When we sat down together on the bus, I think I felt I hardly knew you—and at the end of the ride I thought, okay, I do know Paul a little now. I remember writing you a letter during that break (the very first letter in our correspondence!) because I wanted to tell you about the girl next to me throwing up, how it had echoed our own horror stories of getting sick in transit. I thought you might appreciate that echo; I thought, Paul's interested in stories. And now I can hardly think about certain curious tendencies, certain storytelling aspirations of my own without wondering if I learned them from you to some extent, in all those marathon chats and visits and meals in shared houses. Something of you is alive in me, and always will be.
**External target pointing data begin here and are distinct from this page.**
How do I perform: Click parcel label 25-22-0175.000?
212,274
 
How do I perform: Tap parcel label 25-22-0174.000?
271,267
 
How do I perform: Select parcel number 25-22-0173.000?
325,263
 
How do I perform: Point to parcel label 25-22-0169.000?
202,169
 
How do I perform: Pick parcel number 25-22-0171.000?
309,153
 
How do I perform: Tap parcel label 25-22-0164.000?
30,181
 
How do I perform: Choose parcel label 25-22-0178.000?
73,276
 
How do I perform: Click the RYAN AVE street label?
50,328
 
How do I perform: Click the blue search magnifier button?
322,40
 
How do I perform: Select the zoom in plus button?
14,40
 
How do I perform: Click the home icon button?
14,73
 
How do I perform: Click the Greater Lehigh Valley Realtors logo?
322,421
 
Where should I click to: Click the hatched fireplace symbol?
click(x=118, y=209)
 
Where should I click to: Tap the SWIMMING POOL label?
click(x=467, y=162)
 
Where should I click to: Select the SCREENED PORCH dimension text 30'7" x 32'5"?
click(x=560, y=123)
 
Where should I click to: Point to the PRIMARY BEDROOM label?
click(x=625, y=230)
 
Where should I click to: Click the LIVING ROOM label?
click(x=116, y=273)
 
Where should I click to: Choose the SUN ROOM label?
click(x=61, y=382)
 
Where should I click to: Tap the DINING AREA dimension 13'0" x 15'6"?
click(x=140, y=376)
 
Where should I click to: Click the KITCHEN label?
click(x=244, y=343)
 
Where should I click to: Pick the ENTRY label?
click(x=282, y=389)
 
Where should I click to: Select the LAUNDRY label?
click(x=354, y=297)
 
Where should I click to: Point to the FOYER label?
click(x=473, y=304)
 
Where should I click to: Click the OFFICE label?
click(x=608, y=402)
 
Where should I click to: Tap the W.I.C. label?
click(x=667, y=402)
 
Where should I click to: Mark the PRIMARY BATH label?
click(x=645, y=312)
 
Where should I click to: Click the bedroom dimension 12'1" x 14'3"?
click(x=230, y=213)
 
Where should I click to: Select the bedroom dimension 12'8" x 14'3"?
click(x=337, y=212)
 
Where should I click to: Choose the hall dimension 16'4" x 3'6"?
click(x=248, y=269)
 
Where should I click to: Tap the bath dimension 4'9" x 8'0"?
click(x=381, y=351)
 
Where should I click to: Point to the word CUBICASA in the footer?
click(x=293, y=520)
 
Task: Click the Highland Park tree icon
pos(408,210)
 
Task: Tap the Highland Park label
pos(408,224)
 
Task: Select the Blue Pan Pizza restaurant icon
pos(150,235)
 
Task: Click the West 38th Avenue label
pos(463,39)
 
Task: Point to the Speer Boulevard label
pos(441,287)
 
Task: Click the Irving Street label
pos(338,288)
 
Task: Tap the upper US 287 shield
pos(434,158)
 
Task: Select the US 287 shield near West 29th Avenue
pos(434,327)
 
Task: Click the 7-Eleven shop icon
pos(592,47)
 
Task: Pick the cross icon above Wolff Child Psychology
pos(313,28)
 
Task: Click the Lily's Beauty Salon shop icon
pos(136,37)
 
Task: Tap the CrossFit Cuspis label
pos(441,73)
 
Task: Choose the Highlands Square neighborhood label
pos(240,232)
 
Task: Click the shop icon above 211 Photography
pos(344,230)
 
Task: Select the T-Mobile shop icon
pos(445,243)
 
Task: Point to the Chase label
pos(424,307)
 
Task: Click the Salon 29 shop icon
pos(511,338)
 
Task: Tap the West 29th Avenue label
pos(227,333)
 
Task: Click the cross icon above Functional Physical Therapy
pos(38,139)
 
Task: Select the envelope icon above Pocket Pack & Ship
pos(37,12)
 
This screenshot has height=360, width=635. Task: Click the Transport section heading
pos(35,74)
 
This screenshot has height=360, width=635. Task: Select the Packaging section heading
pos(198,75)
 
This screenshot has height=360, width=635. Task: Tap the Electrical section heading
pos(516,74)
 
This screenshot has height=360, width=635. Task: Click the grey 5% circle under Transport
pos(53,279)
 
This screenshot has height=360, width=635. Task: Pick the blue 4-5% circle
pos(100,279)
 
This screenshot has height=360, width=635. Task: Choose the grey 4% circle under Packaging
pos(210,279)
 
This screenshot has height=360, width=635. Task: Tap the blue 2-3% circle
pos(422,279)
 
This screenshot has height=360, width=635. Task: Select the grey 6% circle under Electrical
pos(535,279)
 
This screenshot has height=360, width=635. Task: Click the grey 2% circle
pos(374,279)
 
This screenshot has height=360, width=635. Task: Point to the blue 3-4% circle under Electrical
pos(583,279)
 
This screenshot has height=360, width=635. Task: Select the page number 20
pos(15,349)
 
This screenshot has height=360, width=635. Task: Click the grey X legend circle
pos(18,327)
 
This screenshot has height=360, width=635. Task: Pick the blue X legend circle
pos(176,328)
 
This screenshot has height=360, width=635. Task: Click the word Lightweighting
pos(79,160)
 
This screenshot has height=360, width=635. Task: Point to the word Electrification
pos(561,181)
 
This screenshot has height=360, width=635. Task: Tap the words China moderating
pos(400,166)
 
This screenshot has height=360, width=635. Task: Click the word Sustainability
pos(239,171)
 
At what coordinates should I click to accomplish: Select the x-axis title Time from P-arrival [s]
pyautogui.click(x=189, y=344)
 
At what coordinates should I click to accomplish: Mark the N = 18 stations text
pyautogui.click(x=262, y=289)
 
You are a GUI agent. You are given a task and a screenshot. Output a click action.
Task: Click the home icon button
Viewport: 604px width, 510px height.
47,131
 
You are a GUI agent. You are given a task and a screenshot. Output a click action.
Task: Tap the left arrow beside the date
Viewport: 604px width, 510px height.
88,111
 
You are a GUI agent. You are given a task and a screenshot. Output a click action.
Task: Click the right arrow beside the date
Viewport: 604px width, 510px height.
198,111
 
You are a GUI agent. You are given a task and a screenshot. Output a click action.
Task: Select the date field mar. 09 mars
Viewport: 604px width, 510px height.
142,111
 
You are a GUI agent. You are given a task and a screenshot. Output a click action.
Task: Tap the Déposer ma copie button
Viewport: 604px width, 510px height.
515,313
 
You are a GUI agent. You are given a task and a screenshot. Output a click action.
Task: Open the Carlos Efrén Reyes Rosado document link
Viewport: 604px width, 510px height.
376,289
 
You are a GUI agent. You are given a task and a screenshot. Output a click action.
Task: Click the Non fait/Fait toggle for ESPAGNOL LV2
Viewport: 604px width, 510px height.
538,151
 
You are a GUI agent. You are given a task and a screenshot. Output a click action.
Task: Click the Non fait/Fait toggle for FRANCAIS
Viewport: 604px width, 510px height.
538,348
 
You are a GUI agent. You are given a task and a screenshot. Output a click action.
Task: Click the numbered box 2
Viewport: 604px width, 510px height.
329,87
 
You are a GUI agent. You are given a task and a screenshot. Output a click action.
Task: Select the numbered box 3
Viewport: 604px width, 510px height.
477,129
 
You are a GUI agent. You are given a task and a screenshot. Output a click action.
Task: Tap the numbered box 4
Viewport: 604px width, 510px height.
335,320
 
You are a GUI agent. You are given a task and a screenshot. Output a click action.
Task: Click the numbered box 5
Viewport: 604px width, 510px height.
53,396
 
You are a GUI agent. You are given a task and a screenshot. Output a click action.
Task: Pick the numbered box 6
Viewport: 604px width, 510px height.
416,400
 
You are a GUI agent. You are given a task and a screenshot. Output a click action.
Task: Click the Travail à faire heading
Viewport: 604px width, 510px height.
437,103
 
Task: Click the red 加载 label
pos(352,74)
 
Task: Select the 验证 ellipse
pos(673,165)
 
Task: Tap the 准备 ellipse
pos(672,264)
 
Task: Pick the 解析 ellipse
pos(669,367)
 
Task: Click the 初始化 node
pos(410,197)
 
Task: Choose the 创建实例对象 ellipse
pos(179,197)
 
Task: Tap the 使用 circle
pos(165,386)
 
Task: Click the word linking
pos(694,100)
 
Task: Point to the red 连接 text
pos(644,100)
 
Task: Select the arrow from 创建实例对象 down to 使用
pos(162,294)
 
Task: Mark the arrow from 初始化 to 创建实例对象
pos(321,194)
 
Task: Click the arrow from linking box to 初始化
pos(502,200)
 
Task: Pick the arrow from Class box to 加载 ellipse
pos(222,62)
You're not too far away, I know, but I miss you! Maybe someday soon I can come over to visit in your garden. For now, though, thanks for stealing my memories, and for letting me steal yours for this (and otherwise)! And thanks for being there for me to write towards and alongside. I think I always am.
love from
Liza
P.S. I edited out much of that journal entry above because it was just me saying insanely pretentious things about “the perils and trials and doubts of systems of the modern world,” “the reality of distance,” “the pressingness of literature,” etc. etc. while recapping our conversation. I want to say I've changed in the past 10 years, but I'm kind of scared I haven't!
(The photos of Paul and friends—and me!—were taken by my parents and by Anneka, respectively. The photo of text is from The Waves. Love to you all!)